*** Opening Records for this task ***

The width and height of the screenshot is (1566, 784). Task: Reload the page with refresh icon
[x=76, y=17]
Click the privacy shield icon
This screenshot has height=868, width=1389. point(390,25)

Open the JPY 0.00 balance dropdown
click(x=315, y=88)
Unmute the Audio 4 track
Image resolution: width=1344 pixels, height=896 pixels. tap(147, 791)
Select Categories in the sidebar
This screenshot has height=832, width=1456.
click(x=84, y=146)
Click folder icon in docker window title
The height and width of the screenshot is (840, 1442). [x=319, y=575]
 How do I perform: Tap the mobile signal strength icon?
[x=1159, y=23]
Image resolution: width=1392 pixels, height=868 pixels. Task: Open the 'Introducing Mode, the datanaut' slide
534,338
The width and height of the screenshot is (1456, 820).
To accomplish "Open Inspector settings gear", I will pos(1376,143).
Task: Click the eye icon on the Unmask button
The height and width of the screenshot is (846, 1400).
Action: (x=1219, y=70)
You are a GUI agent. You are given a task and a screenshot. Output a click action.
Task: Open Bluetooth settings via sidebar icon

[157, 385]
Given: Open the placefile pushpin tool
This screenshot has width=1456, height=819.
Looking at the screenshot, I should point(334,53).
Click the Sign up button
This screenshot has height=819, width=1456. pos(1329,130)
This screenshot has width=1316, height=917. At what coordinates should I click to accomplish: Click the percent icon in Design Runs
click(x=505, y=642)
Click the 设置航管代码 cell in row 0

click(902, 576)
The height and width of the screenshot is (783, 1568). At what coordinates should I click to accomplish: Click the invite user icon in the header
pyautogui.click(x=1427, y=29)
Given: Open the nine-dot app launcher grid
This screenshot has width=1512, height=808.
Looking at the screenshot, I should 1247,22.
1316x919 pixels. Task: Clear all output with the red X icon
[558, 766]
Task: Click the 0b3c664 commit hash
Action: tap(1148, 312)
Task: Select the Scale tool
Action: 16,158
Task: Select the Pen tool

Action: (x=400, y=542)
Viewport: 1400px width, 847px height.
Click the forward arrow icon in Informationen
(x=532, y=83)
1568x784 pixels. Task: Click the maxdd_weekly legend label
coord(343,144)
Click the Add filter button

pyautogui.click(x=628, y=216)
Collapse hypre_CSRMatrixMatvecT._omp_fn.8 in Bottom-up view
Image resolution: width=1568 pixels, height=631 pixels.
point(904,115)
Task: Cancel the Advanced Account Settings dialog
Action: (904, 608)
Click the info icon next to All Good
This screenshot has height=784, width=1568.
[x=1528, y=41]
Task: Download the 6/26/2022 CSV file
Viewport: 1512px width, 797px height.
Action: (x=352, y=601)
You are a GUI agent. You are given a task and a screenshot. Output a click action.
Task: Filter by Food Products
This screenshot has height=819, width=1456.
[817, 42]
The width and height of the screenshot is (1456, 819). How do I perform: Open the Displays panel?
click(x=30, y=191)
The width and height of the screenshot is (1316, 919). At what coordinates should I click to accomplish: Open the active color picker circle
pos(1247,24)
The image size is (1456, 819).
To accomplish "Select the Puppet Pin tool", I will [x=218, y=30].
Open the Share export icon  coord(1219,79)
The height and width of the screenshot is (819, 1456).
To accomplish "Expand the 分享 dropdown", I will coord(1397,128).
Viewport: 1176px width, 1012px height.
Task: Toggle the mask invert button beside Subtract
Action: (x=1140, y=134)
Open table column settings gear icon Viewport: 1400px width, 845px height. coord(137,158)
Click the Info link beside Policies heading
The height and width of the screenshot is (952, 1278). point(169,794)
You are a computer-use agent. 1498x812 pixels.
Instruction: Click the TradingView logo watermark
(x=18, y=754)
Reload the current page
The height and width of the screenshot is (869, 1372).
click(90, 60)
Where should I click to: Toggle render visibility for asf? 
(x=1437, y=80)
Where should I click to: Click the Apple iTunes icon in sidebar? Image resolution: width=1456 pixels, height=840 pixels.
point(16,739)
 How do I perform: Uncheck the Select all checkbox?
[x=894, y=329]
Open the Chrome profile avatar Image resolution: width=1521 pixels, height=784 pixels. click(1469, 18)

*** Closing Records for this task ***

__Exercise aim__:
Retype the listing. Match it exactly.

__Expected answer__:
The width and height of the screenshot is (1566, 784). Task: Reload the page with refresh icon
[x=76, y=17]
Click the privacy shield icon
This screenshot has height=868, width=1389. point(390,25)

Open the JPY 0.00 balance dropdown
click(x=315, y=88)
Unmute the Audio 4 track
Image resolution: width=1344 pixels, height=896 pixels. tap(147, 791)
Select Categories in the sidebar
This screenshot has height=832, width=1456.
click(x=84, y=146)
Click folder icon in docker window title
The height and width of the screenshot is (840, 1442). [x=319, y=575]
 How do I perform: Tap the mobile signal strength icon?
[x=1159, y=23]
Image resolution: width=1392 pixels, height=868 pixels. Task: Open the 'Introducing Mode, the datanaut' slide
534,338
The width and height of the screenshot is (1456, 820).
To accomplish "Open Inspector settings gear", I will pos(1376,143).
Task: Click the eye icon on the Unmask button
The height and width of the screenshot is (846, 1400).
Action: (x=1219, y=70)
You are a GUI agent. You are given a task and a screenshot. Output a click action.
Task: Open Bluetooth settings via sidebar icon

[157, 385]
Given: Open the placefile pushpin tool
This screenshot has width=1456, height=819.
Looking at the screenshot, I should point(334,53).
Click the Sign up button
This screenshot has height=819, width=1456. pos(1329,130)
This screenshot has width=1316, height=917. At what coordinates should I click to accomplish: Click the percent icon in Design Runs
click(x=505, y=642)
Click the 设置航管代码 cell in row 0

click(902, 576)
The height and width of the screenshot is (783, 1568). At what coordinates should I click to accomplish: Click the invite user icon in the header
pyautogui.click(x=1427, y=29)
Given: Open the nine-dot app launcher grid
This screenshot has width=1512, height=808.
Looking at the screenshot, I should 1247,22.
1316x919 pixels. Task: Clear all output with the red X icon
[558, 766]
Task: Click the 0b3c664 commit hash
Action: tap(1148, 312)
Task: Select the Scale tool
Action: 16,158
Task: Select the Pen tool

Action: (x=400, y=542)
Viewport: 1400px width, 847px height.
Click the forward arrow icon in Informationen
(x=532, y=83)
1568x784 pixels. Task: Click the maxdd_weekly legend label
coord(343,144)
Click the Add filter button

pyautogui.click(x=628, y=216)
Collapse hypre_CSRMatrixMatvecT._omp_fn.8 in Bottom-up view
Image resolution: width=1568 pixels, height=631 pixels.
point(904,115)
Task: Cancel the Advanced Account Settings dialog
Action: (904, 608)
Click the info icon next to All Good
This screenshot has height=784, width=1568.
[x=1528, y=41]
Task: Download the 6/26/2022 CSV file
Viewport: 1512px width, 797px height.
Action: (x=352, y=601)
You are a GUI agent. You are given a task and a screenshot. Output a click action.
Task: Filter by Food Products
This screenshot has height=819, width=1456.
[817, 42]
The width and height of the screenshot is (1456, 819). How do I perform: Open the Displays panel?
click(x=30, y=191)
The width and height of the screenshot is (1316, 919). At what coordinates should I click to accomplish: Open the active color picker circle
pos(1247,24)
The image size is (1456, 819).
To accomplish "Select the Puppet Pin tool", I will [x=218, y=30].
Open the Share export icon  coord(1219,79)
The height and width of the screenshot is (819, 1456).
To accomplish "Expand the 分享 dropdown", I will coord(1397,128).
Viewport: 1176px width, 1012px height.
Task: Toggle the mask invert button beside Subtract
Action: (x=1140, y=134)
Open table column settings gear icon Viewport: 1400px width, 845px height. coord(137,158)
Click the Info link beside Policies heading
The height and width of the screenshot is (952, 1278). point(169,794)
You are a computer-use agent. 1498x812 pixels.
Instruction: Click the TradingView logo watermark
(x=18, y=754)
Reload the current page
The height and width of the screenshot is (869, 1372).
click(90, 60)
Where should I click to: Toggle render visibility for asf? 
(x=1437, y=80)
Where should I click to: Click the Apple iTunes icon in sidebar? Image resolution: width=1456 pixels, height=840 pixels.
point(16,739)
 How do I perform: Uncheck the Select all checkbox?
[x=894, y=329]
Open the Chrome profile avatar Image resolution: width=1521 pixels, height=784 pixels. click(1469, 18)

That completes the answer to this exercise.